* Instrucciones:
(a) Imprime sin cambios el fragmento del pasaje citado que comienza en "Como se puede" y termina en "de lo cobrado.".
(b) Indica si cada afirmación coincide con el pasaje citado y responde sí o no. Copia de forma literal las palabras del pasaje que lo deciden. (i) El contrato de la empresa de buses saliente venció el 4 de septiembre. (ii) La nueva empresa fue asignada para el servicio por un plazo de seis meses. (iii) Los turistas pagan 24 dólares para subir y bajar.
(c) Según el pasaje citado, ¿cuántos kilómetros mide la carretera por la que se transporta a los turistas?

* Pasaje citado:
═══

El pasado fin de semana estuve en la bella Machu Picchu y me tocaron barullos, bloqueos, tanto en la línea férrea como en el puente con el que se cruza el río para poder subir a las ruinas. Por suerte eso no ha impedido una placentera visita. Viajé a Machu Picchu en el último tren.
A otros no les fue tan bien. Algunos tuvieron que caminar casi tres horas y luego hacer un viaje de varias más para volver al Cusco. Algunos no pudieron llegar a Machu Picchu. Unos estaban muy frustrados otros también muy molestos.
Ya me tocó no poder llegar Machu Picchu, pero fue por desastres naturales. Contra eso no se puede hacer nada, y se tiene toda la comprensión.
Que este impedimento se deba a un bloqueo es indignante, porque eso no debería darse. Además, que sea un bloqueo protagonizado por personas que viven del turismo es inaceptable, más en uno de los destinos turísticos más extraordinarios del mundo, es inaudito.
La huelga se debe a que hay una empresa de buses que transporta a los turistas desde Machu Picchu pueblo hasta Machu Picchu ruinas, cuyo contrato feneció el 4 de septiembre y no fue renovado. Mientras, una nueva empresa ha sido asignada para cumplir con el servicio, por un plazo de cuatro meses, hasta que se haga una adjudicación más perenne. Un absurdo administrativo extremo.
La transición es difícil. La empresa saliente tiene infraestructura importante, con la que la entrante no cuenta. Además, hay que llevar los buses de la nueva empresa a ese enclave, que no tiene carretera, lo que implica que hay que hacerlo por tren.
Como se puede ver, se trata, como casi siempre, del vil metal, del negocio que significa transportar turistas a lo largo de los 10 kilómetros de la carretera Hiram Bingham. ¿De cuánto dinero estamos hablando? No son bicocas, si consideramos que son 1,5 millones los turistas que visitan el santuario cada año, y éstos pagan 24 dólares para subir y bajar. Estamos hablando de la friolera de 36 millones de dólares anuales por un servicio brindado por un grupo de 24 buses, que no cuestan con más de 100.000 dólares, cada uno.
En otras palabras, cada bus genera aproximadamente 1,5 millones de dólares al año. Cada bus hace un recorrido de 200 kilómetros al día, lo cual implica costos de mantenimiento y de operación, pero de seguro que éstos no llegan a sumar ni el 20% de lo cobrado.

═══

* Información proporcionada:
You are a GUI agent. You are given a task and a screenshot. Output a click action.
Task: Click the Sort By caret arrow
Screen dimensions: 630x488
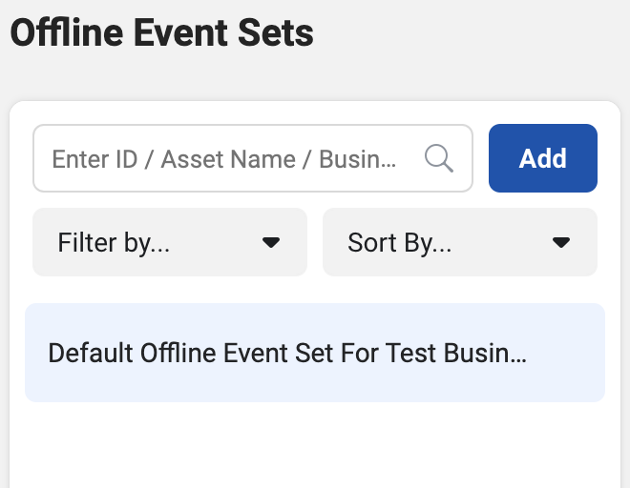561,242
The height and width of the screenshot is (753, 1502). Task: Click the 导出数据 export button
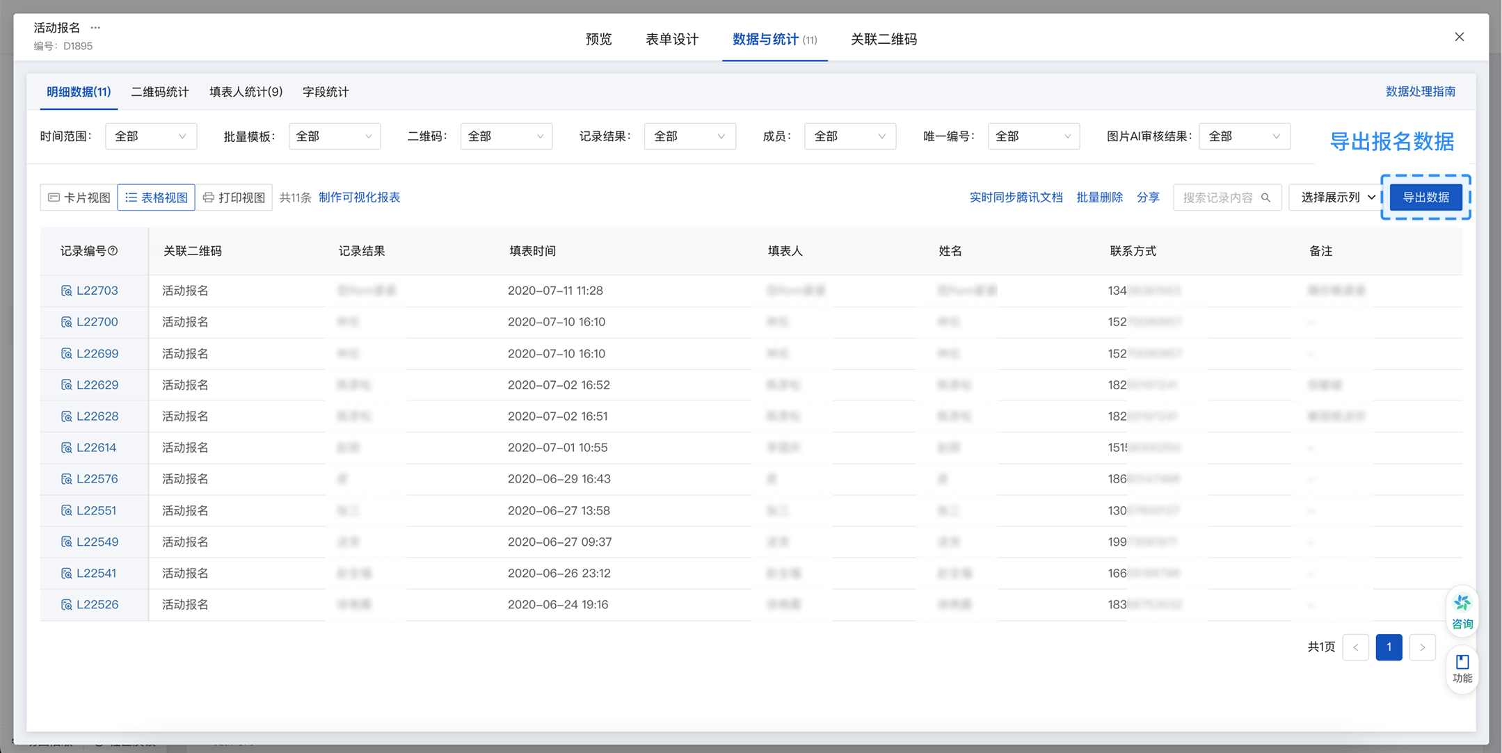[x=1425, y=198]
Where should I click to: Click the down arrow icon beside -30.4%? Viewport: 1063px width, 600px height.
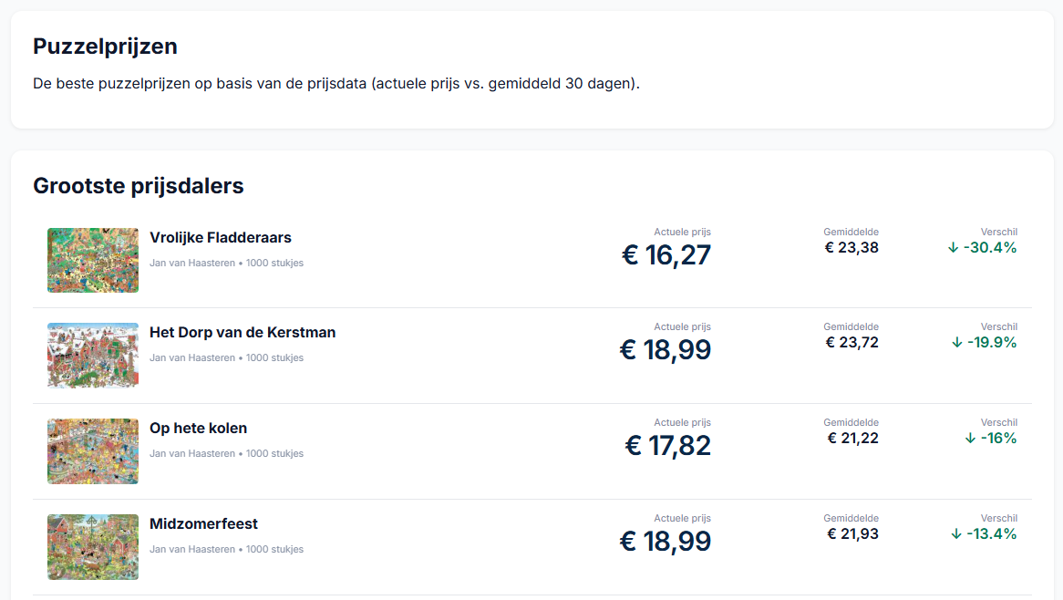click(x=954, y=247)
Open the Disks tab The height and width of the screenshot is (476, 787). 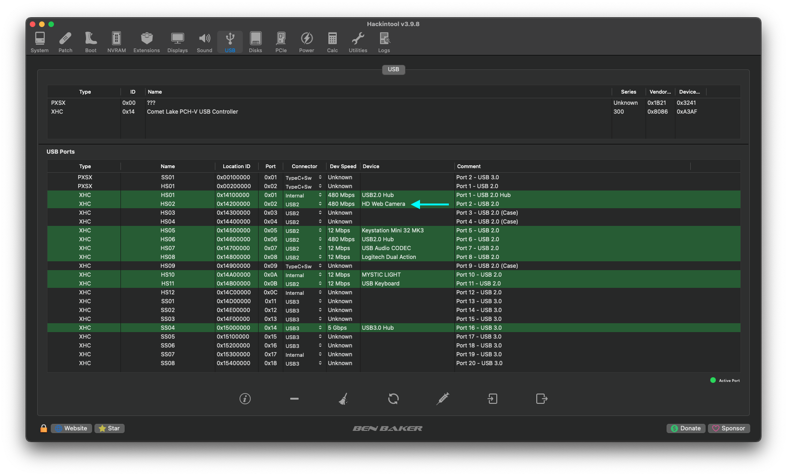255,42
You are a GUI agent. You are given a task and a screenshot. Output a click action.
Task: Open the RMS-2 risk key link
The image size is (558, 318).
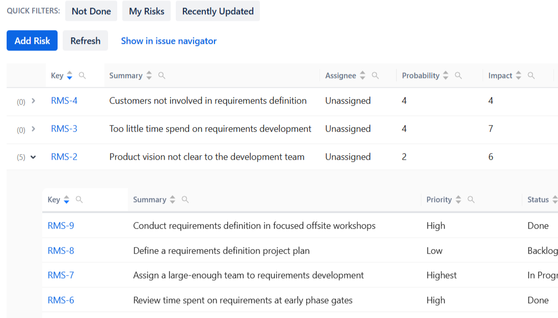[x=64, y=157]
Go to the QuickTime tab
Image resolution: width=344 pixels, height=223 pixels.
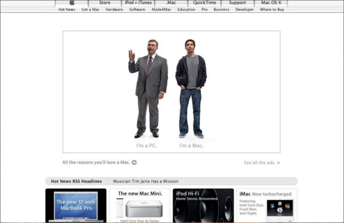pyautogui.click(x=205, y=3)
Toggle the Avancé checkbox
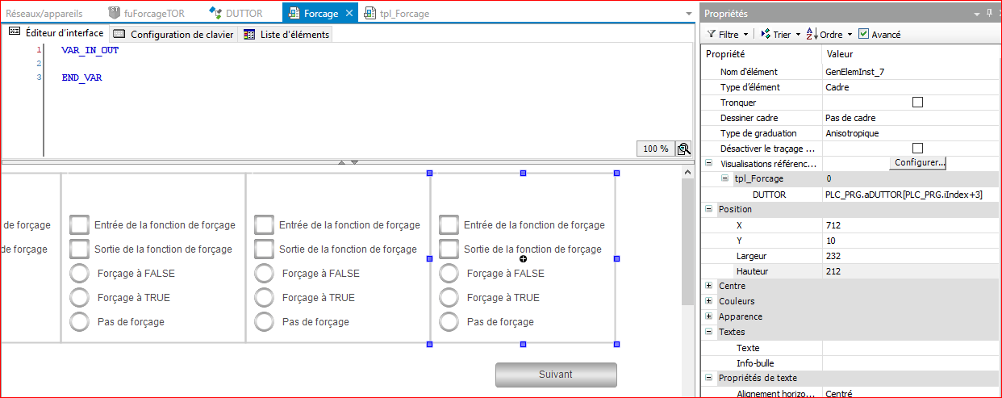 point(864,35)
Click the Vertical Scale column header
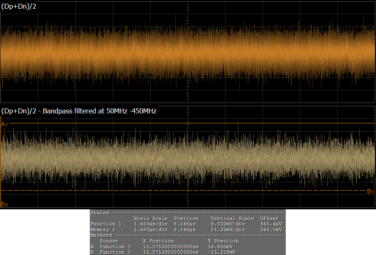The image size is (376, 255). (232, 218)
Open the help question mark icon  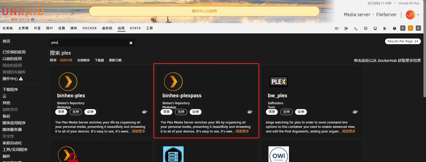point(394,28)
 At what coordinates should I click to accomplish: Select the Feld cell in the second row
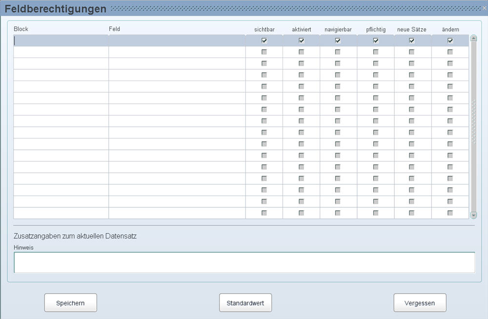(x=177, y=52)
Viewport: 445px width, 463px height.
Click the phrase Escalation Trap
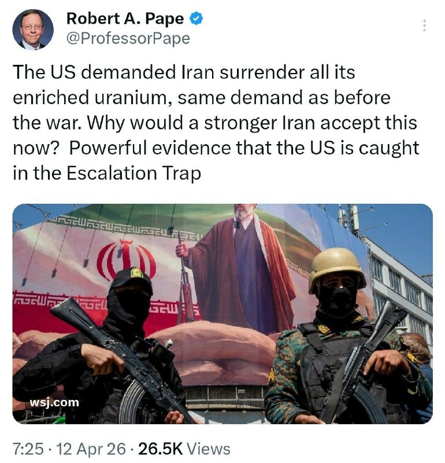pyautogui.click(x=134, y=173)
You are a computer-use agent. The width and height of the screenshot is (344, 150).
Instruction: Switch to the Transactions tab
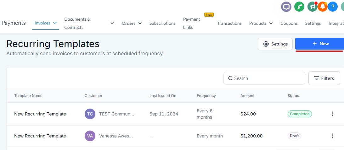pyautogui.click(x=229, y=23)
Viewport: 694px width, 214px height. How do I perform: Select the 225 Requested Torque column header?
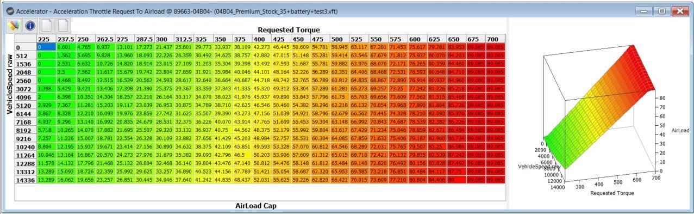[x=46, y=39]
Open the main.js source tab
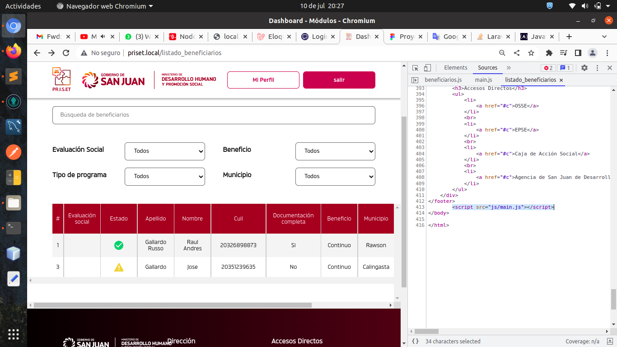The image size is (617, 347). 483,80
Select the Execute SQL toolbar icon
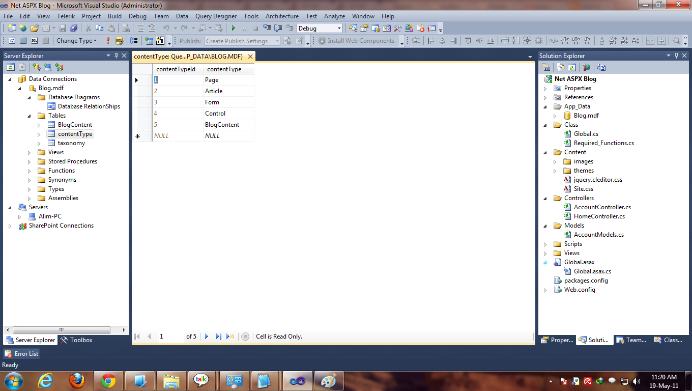The width and height of the screenshot is (692, 391). 107,41
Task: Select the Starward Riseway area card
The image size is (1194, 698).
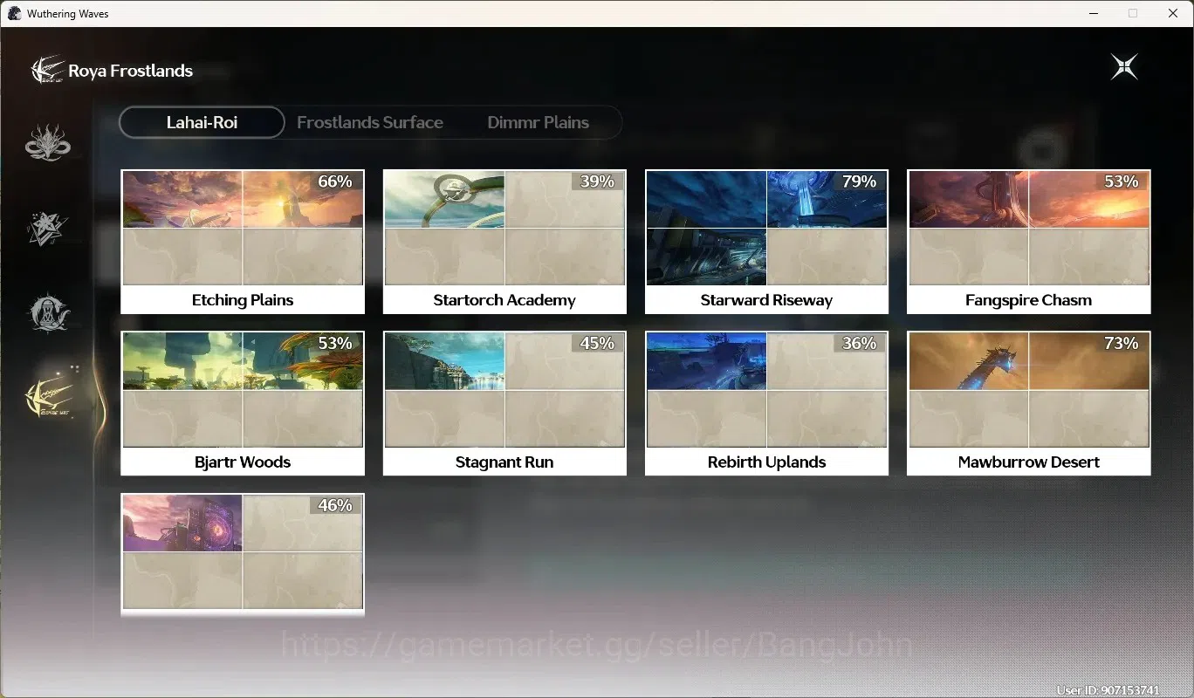Action: pos(766,242)
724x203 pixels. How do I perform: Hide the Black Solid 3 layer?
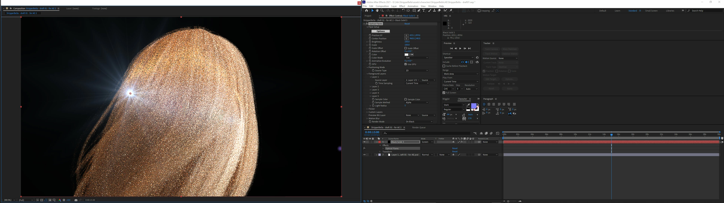[364, 142]
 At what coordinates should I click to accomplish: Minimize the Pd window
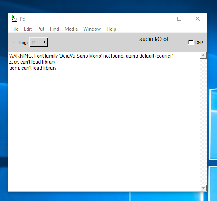161,19
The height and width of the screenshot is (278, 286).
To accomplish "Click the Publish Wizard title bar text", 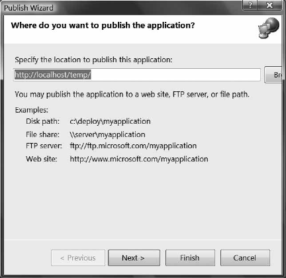I will click(28, 8).
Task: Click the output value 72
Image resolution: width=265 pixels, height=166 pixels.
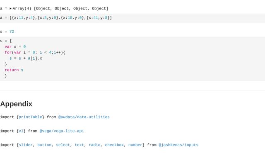Action: coord(12,32)
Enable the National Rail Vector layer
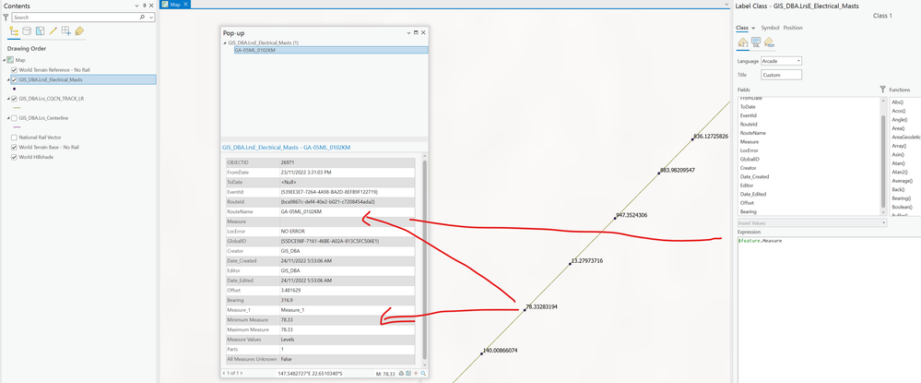 click(x=14, y=138)
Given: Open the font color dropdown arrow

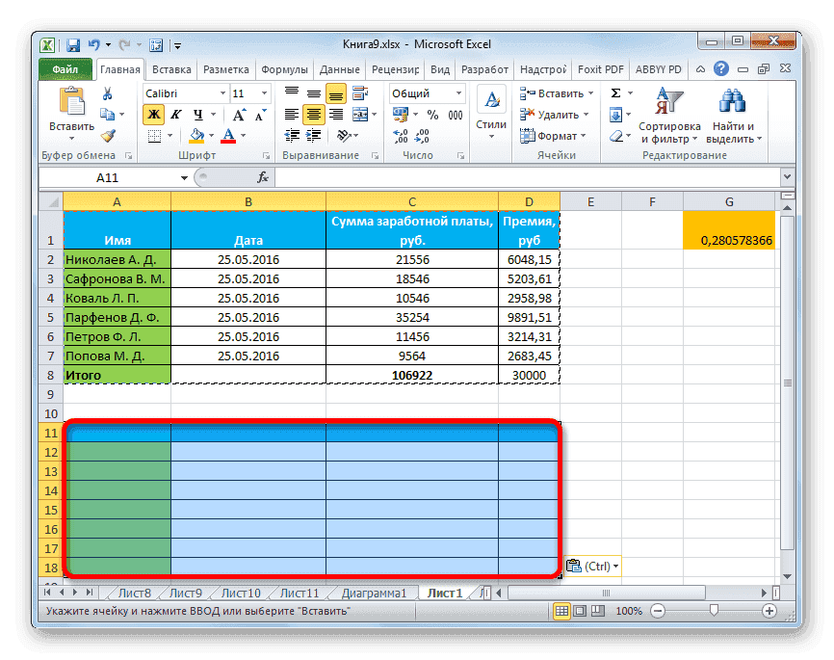Looking at the screenshot, I should coord(242,135).
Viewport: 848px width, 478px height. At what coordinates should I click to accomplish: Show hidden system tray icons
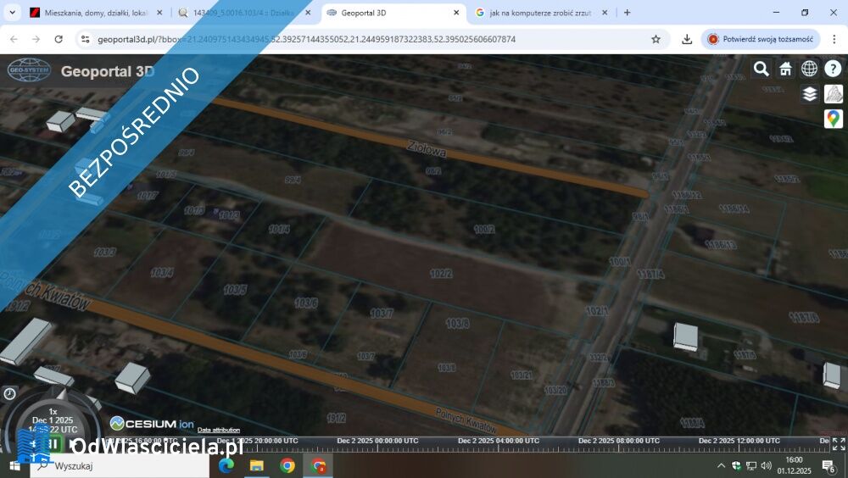pos(721,465)
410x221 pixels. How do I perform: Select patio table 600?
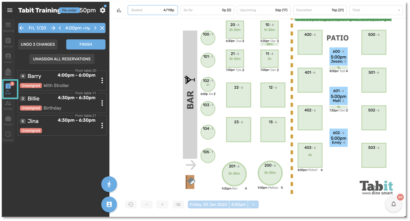[x=338, y=56]
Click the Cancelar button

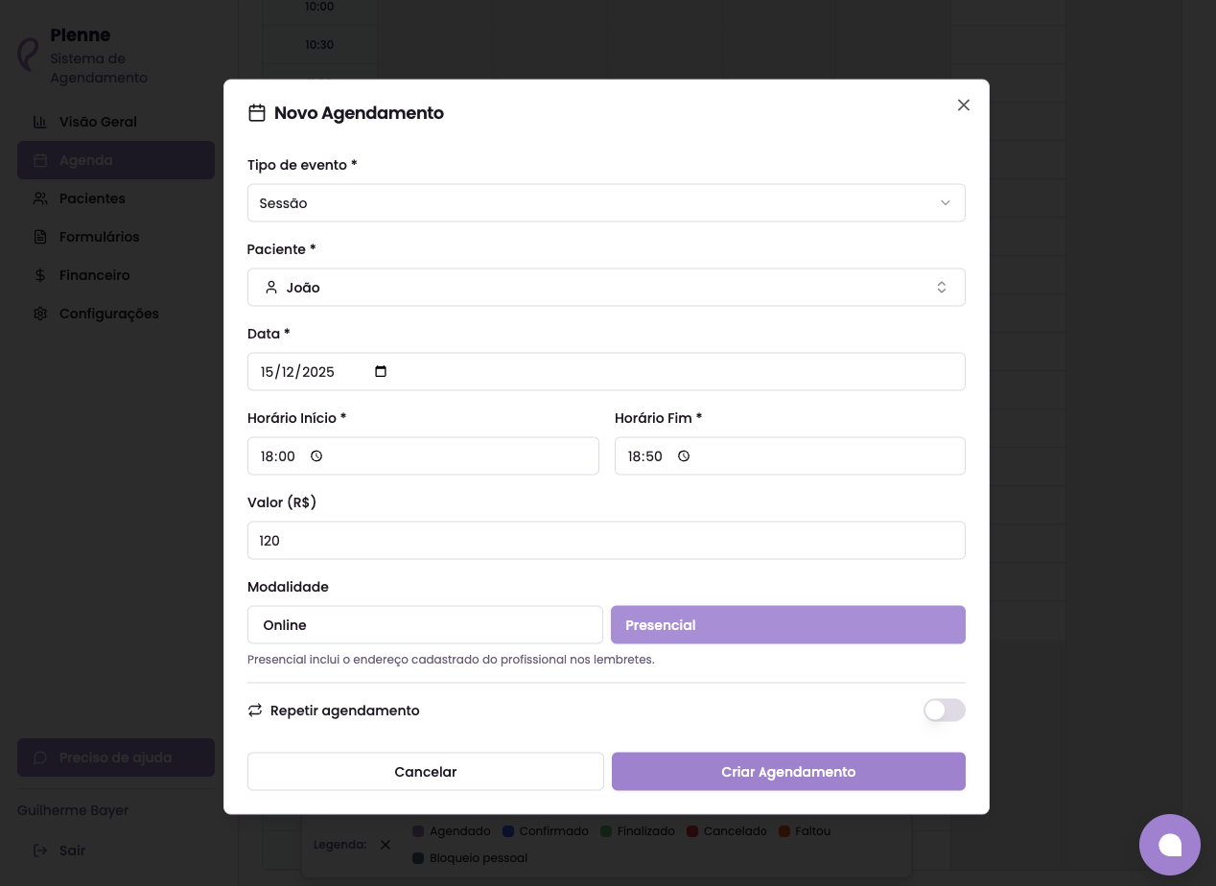point(426,772)
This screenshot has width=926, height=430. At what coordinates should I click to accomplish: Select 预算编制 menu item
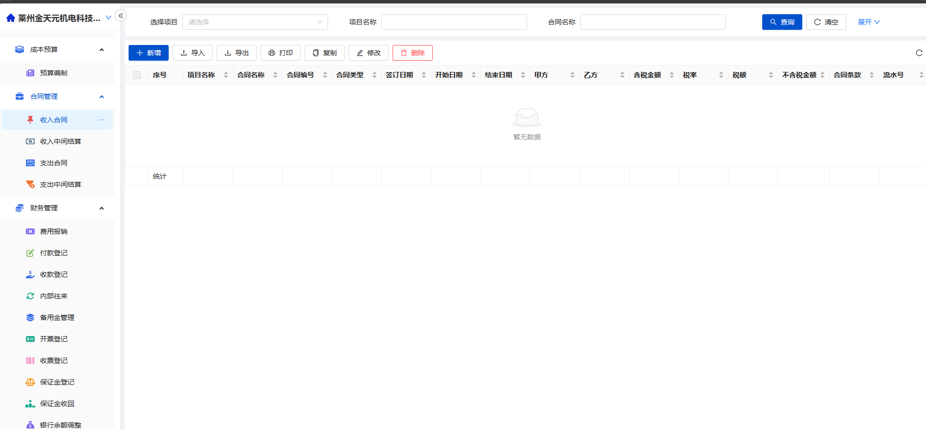(x=53, y=73)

═══

* Respuestas del ejercicio:
(a)
Como se puede ver, se trata, como casi siempre, del vil metal, del negocio que significa transportar turistas a lo largo de los 10 kilómetros de la carretera Hiram Bingham. ¿De cuánto dinero estamos hablando? No son bicocas, si consideramos que son 1,5 millones los turistas que visitan el santuario cada año, y éstos pagan 24 dólares para subir y bajar. Estamos hablando de la friolera de 36 millones de dólares anuales por un servicio brindado por un grupo de 24 buses, que no cuestan con más de 100.000 dólares, cada uno.
En otras palabras, cada bus genera aproximadamente 1,5 millones de dólares al año. Cada bus hace un recorrido de 200 kilómetros al día, lo cual implica costos de mantenimiento y de operación, pero de seguro que éstos no llegan a sumar ni el 20% de lo cobrado.

(b)
(i) Sí: "cuyo contrato feneció el 4 de septiembre y no fue renovado".
(ii) No: "por un plazo de cuatro meses".
(iii) Sí: "éstos pagan 24 dólares para subir y bajar".

(c) Mide 10 kilómetros. Es la carretera Hiram Bingham.